Description of the task - Exact copies of the lines from the one with "The width and" through the last line of the entries, and no pictures, make up the answer.
[Data shown — start]
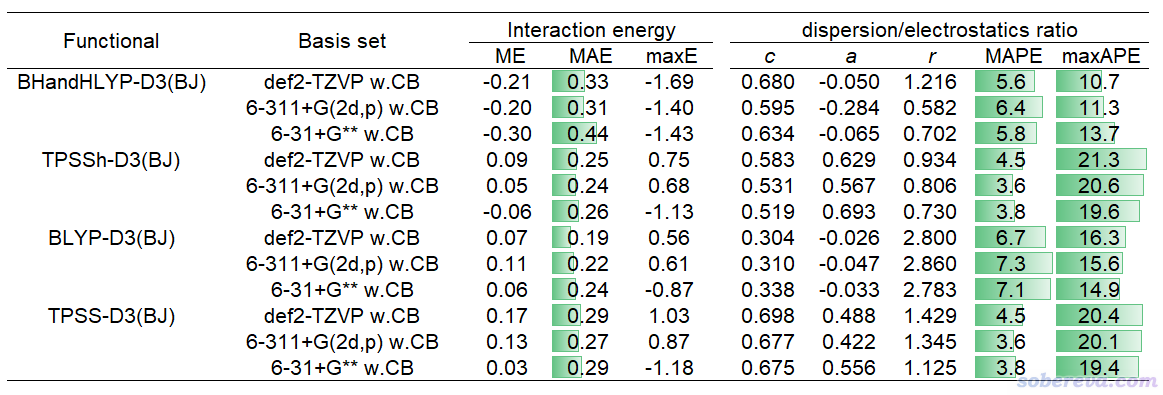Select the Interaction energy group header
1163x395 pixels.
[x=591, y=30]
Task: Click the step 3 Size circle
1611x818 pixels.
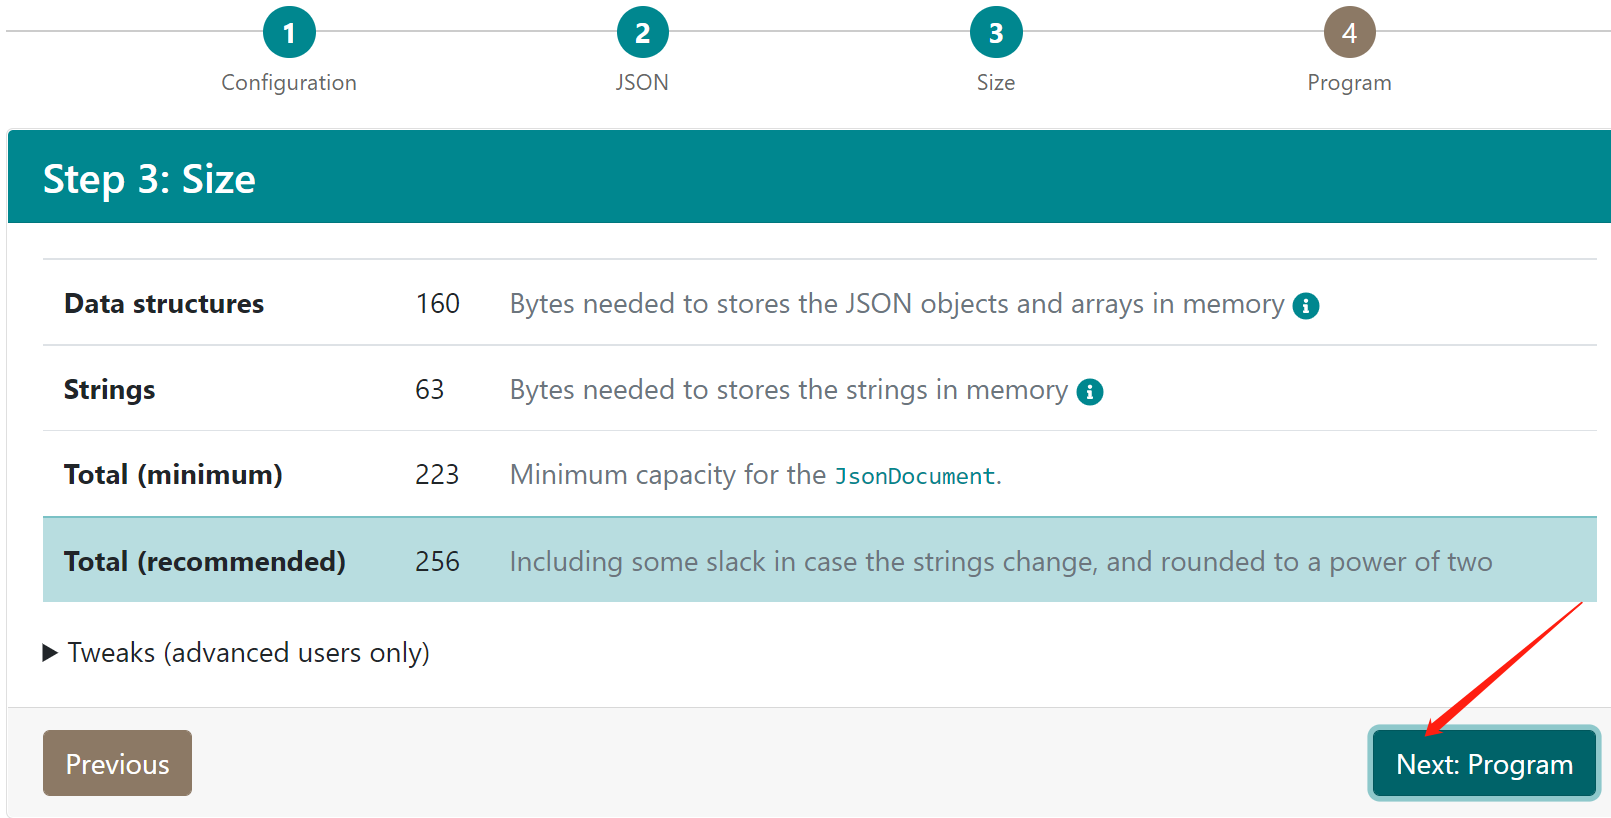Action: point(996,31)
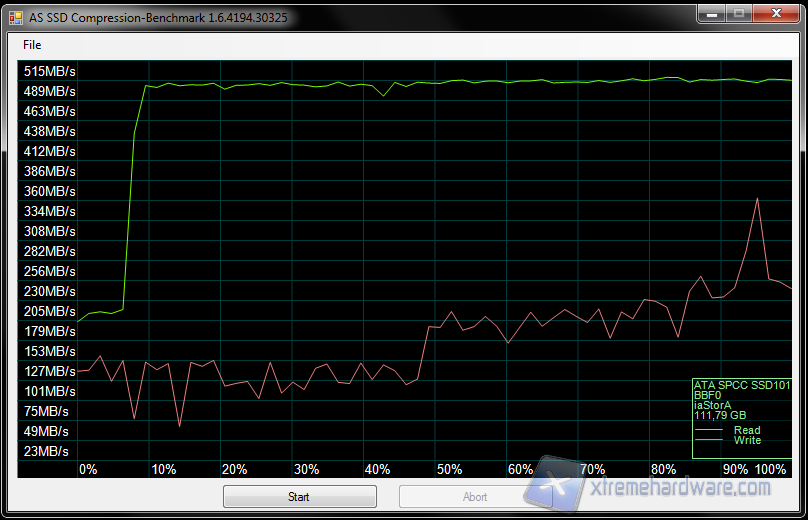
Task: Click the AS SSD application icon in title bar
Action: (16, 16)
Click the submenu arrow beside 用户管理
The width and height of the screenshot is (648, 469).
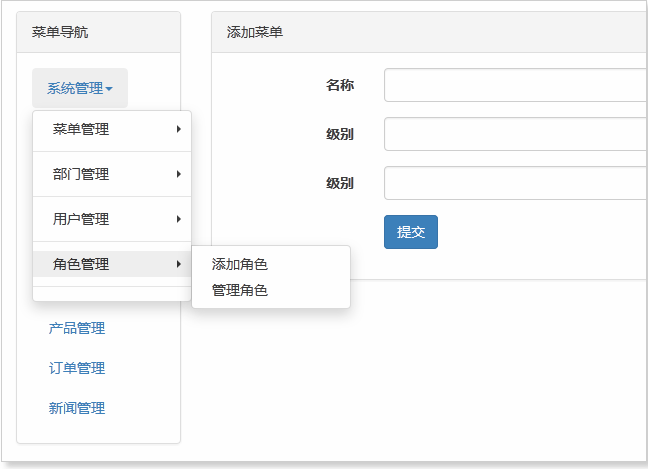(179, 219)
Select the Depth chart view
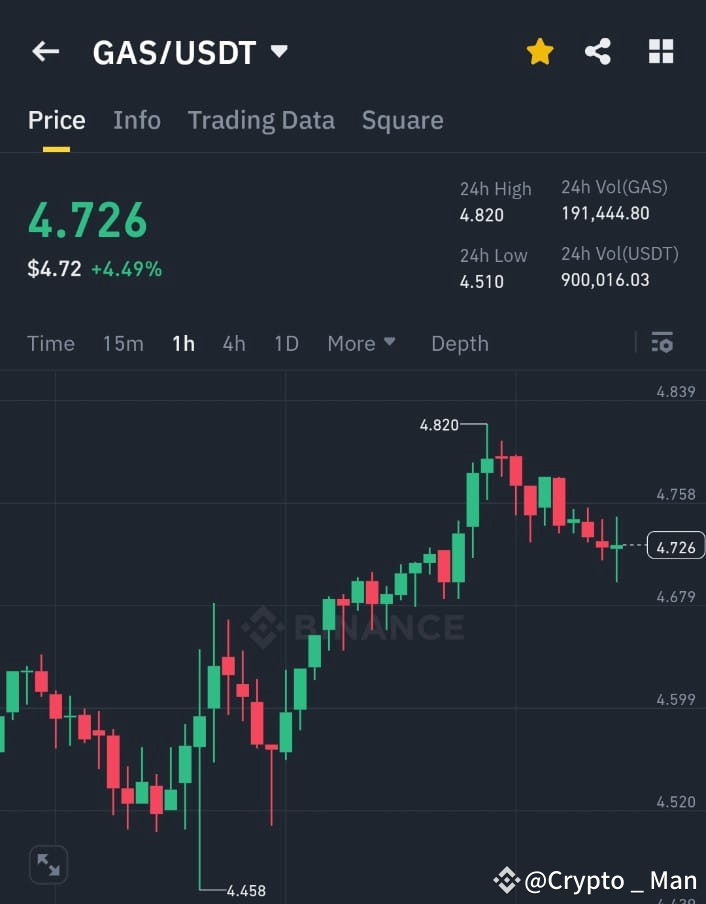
[Data shown — finish]
Solution to the exercise -
The width and height of the screenshot is (648, 469).
(179, 219)
Select the Depth chart view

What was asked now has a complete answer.